Testing your Strategic Intent
The best way for me to talk about strategic intent is to first talk about what it is not. Strategic intent is not the generic “motherhood and apple pie” kind of mission statement. When you’ve seen one of those, you have seen them all. Your strategic intent must pass three tests.
- Test of Direction: The reason generic mission statements fail this test is that if you strike out the name of one company and stick in another company’s name on the mission statement, it still applies. When I talk about direction, it is about the big picture. The beginning of every journey should have the end in sight.
- Test of Motivation: We must create a compelling reason for each and every employee in our organisation to wake up in the morning and say: “I can’t wait to get to work because I am so terribly important to the unit. My core competency means so much to my team and what I am doing there is something I believe in, something that has deep personal meaning for me.”
- Test of Challenge: I believe that good employees like challenges. Good employees don’t want to keep on reengineering the present.
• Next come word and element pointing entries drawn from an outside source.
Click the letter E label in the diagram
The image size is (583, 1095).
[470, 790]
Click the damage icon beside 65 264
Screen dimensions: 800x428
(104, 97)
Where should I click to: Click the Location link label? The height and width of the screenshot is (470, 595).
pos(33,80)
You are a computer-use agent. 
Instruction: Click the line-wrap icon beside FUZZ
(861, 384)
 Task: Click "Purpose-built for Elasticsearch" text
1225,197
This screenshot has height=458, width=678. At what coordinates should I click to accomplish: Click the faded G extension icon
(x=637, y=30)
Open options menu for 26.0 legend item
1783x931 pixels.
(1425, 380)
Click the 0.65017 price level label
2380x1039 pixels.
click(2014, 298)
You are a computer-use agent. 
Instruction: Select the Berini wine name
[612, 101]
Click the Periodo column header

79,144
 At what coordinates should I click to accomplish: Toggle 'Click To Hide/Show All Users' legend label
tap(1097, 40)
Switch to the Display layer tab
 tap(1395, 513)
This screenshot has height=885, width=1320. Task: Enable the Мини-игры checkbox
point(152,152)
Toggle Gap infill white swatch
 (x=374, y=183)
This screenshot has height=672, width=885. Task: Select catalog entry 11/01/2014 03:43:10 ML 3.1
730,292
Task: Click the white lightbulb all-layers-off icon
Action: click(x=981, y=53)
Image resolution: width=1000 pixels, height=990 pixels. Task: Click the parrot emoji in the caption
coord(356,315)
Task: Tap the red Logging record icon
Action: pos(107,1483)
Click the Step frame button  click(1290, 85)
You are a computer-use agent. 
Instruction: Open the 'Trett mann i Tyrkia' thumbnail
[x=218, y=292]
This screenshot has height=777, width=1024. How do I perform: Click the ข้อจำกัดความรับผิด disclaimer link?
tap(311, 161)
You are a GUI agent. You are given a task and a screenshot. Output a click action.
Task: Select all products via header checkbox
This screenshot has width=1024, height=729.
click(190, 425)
A particularly good example of strategic intent, one that passes the tests of direction, motivation and challenge, is a statement by Former US President John F. Kennedy. When Kennedy stood up in the early 1960s and said that America would put a man on the moon and bring him back before the end of the decade, all three elements were present–direction, motivation and challenge. Strategic intent is about thinking big. It is about thinking bold. It is about dreaming big. It is about having a big ambition. It is about having an unrealistic goal. Why do you need an unrealistic goal as a starting point for Box 2/ Box 3 thinking? It boils down to common sense. As human beings, our performance is a function of our expectations. We rarely exceed our expectations. If India has to become a great country in the year 2025, we must first imagine that greatness. If all that we can imagine is a mediocre India by the year 2025, that is the very best we will end up achieving. If your corporation has to be a great corporation–a leader in the year 2025– you must imagine that leadership first. If all that you can imagine is a mediocre company in 2025, that is the very best you will end up with.
*Excerpted from the talk, “Three Box Solution: A Strategy for Leading Innovation,” delivered at the Dean’s Speaker Series lecture at the ISB in January 2016.